By the end of the 1920s Louise Brooks had had her fill of Hollywood, and Hollywood had pretty much had its fill of her. Lucky, then, that she caught the eye of German director GW Pabst and moved to swinging Weimar Berlin to take the lead role in Pandora’s Box. Brooks plays Lulu, a hedonistic dancer who pursues her own pleasure at the expense of bourgeois morality, or pretty much anyone’s morality, come to mention it. 

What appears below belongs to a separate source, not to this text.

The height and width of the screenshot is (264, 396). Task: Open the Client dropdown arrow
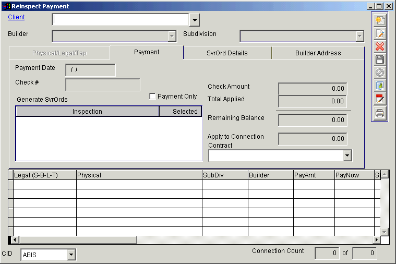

The role has come to define Brooks and rightly so. Who hasn’t, when watching Brooks shake her iconic bob, thought: “That girl could get away with murder”? Pandora’s Box puts that theory to the test like no other movie, and Brooks’s sensual performance radiates here – even as events take a series of sinister turns and the film transforms from a backstage comedy, to a thriller, to something approaching horror.'

Here is the Chicago Reader review:

'G.W. Pabst's 1928 portrayal of eroticism and despair, a seductive and craftily constructed vehicle. Louise Brooks is magnificent as Lulu the seductress, who, as Lotte Eisner describes her, is “endowed with an animal beauty, but lacking all moral sense, and doing evil unconsciously.” One of the classic films of the German silent era.' 109 min.